Newly released data from a collaboration between U of T Engineering, the University of Waterloo and Scale AI will help train future self-driving cars to handle the challenges of winter driving.
This week, Professors Steven Waslander (UTIAS) and Krzysztof Czarnecki (University of Waterloo) and their teams unveiled the Canadian Adverse Driving Conditions (CADC) dataset. Based on scans of real Canadian roads, the dataset acts as a virtual training course for the computer algorithms that enable cars to drive themselves.
“There are lots of great training datasets out there already, but they were collected on sunny, summer days,” says Waslander. “If you take algorithms trained on those datasets and try to use them in adverse conditions, they tend to get confused. They can misclassify objects — such as pedestrians and other vehicles — or even miss them entirely, all because of the changes in sensor data caused by snowfall.”
To counter this challenge, the two professors decided to create a dataset that would capture what Waslander describes as “some of the worst conditions that you might see while trying to drive in Canada.”
“We want to engage the research community to generate new ideas and enable innovation,” says Czarnecki. “This is how you can solve really hard problems, the problems that are just too big for anyone to solve on their own.”
The dataset was created with the Autonomoose, a Lincoln MKZ hybrid that has been equipped with a full suite of sensors, including eight onboard cameras, a lidar (light detection and ranging) scanner and a GPS tracker. Waslander and Czarnecki developed the vehicle as a test bed for self-driving software, but the Autonomoose also has a recording mode that captures data at a rate of 10 images or scans per second.
Over the past two winters, the teams have taken the Autonomoose around southwestern Ontario, recording data from more than 1,000 kilometres worth of driving. Of this, approximately 33 kilometres in harsh, snowy conditions were selected to form the basis of the CADC dataset.
The teams partnered with Scale AI, a San Francisco-based AI infrastructure company, to label the data. Through a combination of computer and human image recognition, Scale AI tagged more than 178,000 instances of passing vehicles and more than 83,000 instances of pedestrians, along with many other objects.
“Data is a critical bottleneck in current machine learning research,” said Alexandr Wang, founder and CEO of Scale. “Without reliable, high-quality data that captures the reality of driving in winter, it simply won’t be possible to build self-driving systems that work safely in these environments.”
Finally, the teams conducted statistical analysis, processing and validation, placing the data into a format that can be parsed by currently available software. The result: a virtual environment that represents Canadian winter driving at its finest.

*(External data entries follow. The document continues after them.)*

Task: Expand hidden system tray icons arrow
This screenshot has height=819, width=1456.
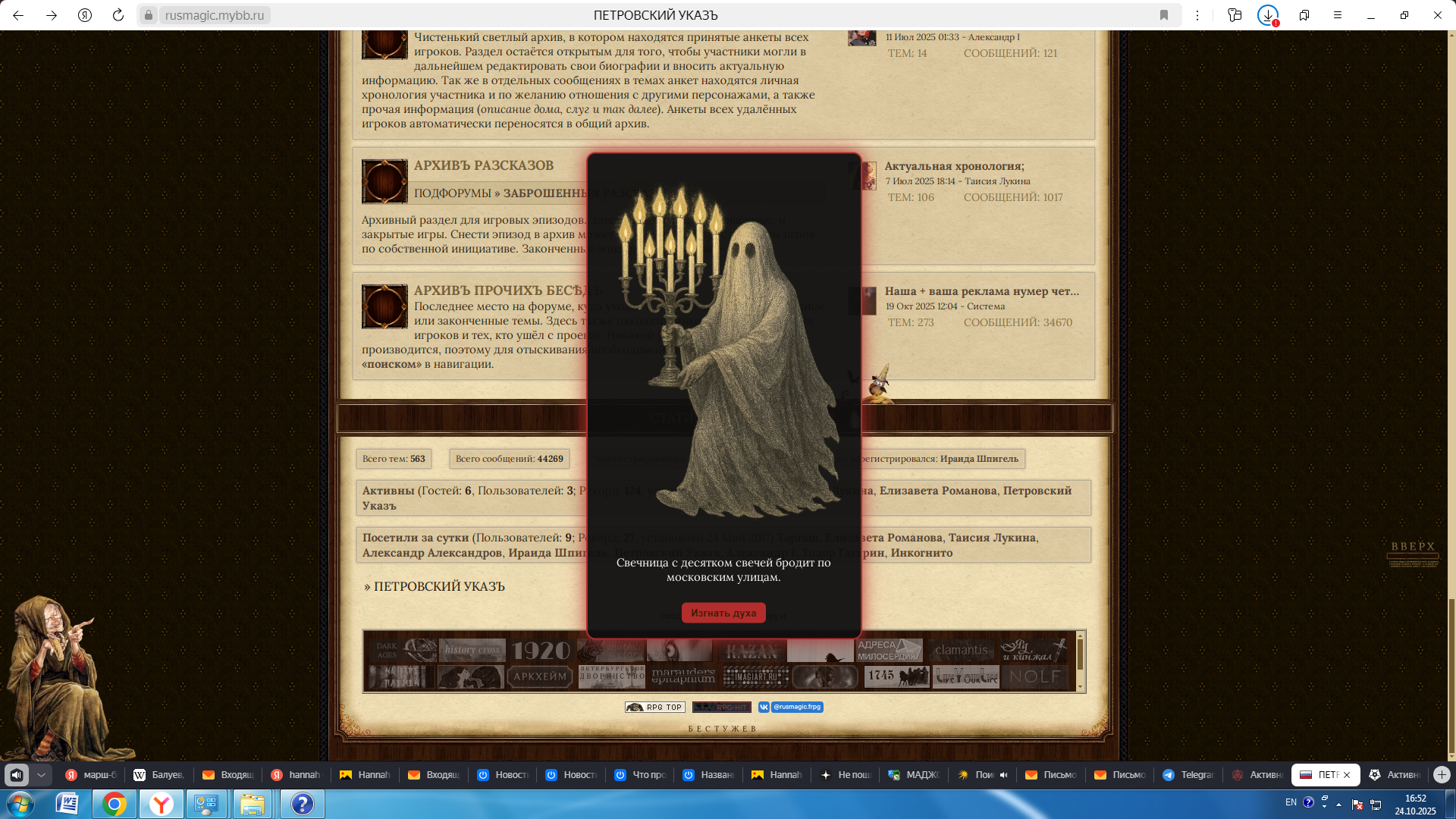Action: (1338, 805)
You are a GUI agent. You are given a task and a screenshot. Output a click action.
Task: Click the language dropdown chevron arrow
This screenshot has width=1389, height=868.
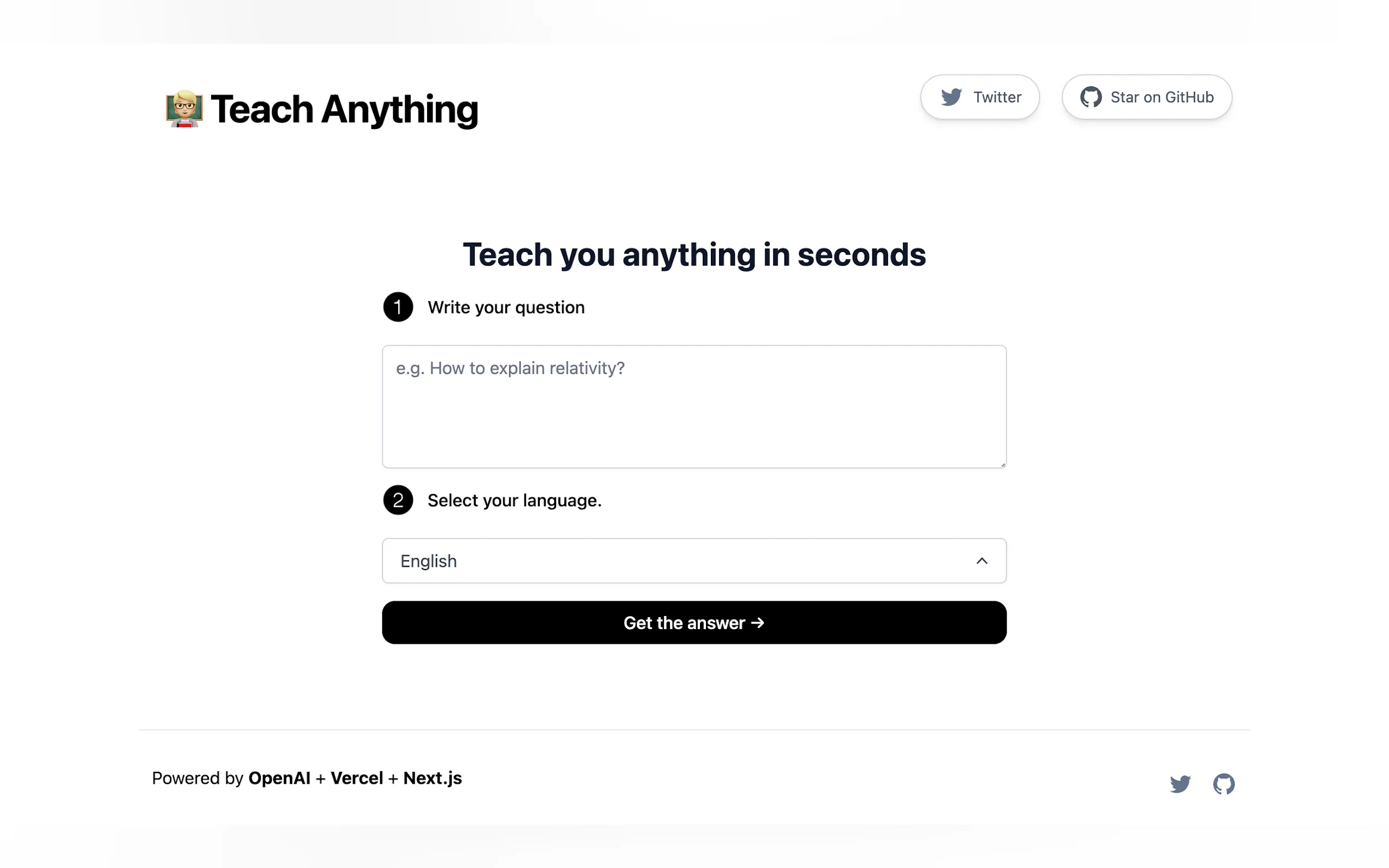tap(981, 561)
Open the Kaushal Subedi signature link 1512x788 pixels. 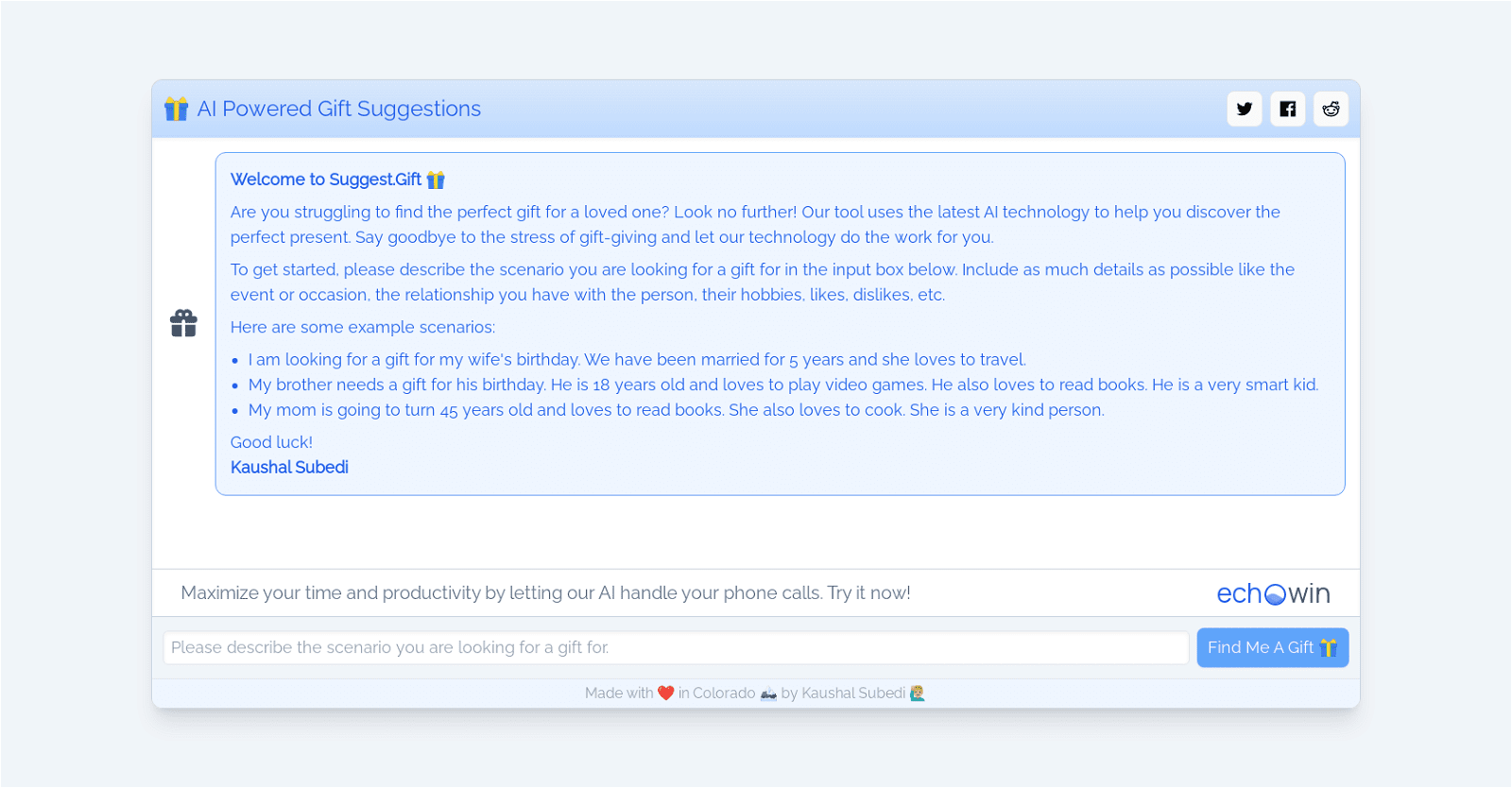pos(289,467)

In addition to the dataset, the teams have provided full documentation and support tools in GitHub, and a scientific article posted publicly on arXiv. All are open-access, available free of charge to researchers. (An additional license is required to use them for the development of commercial products.)
“We’re hoping that both industry and academia go nuts with it,” says Waslander. “We want the world to be working on driving everywhere, and bad weather is a condition that is going to happen. We don’t want Canada to be 10 or 15 years behind simply because conditions can be a bit tougher up here.”
Waslander and his team will also be making extensive use of the data in their future work.
“In my lab, we’re building up a strong research program trying to resolve the issues around winter driving perception,” he says. “We hope that the techniques we develop to locate and track objects in adverse weather will eventually be incorporated into future autonomous vehicle software packages around the world, making them safer for everyone.”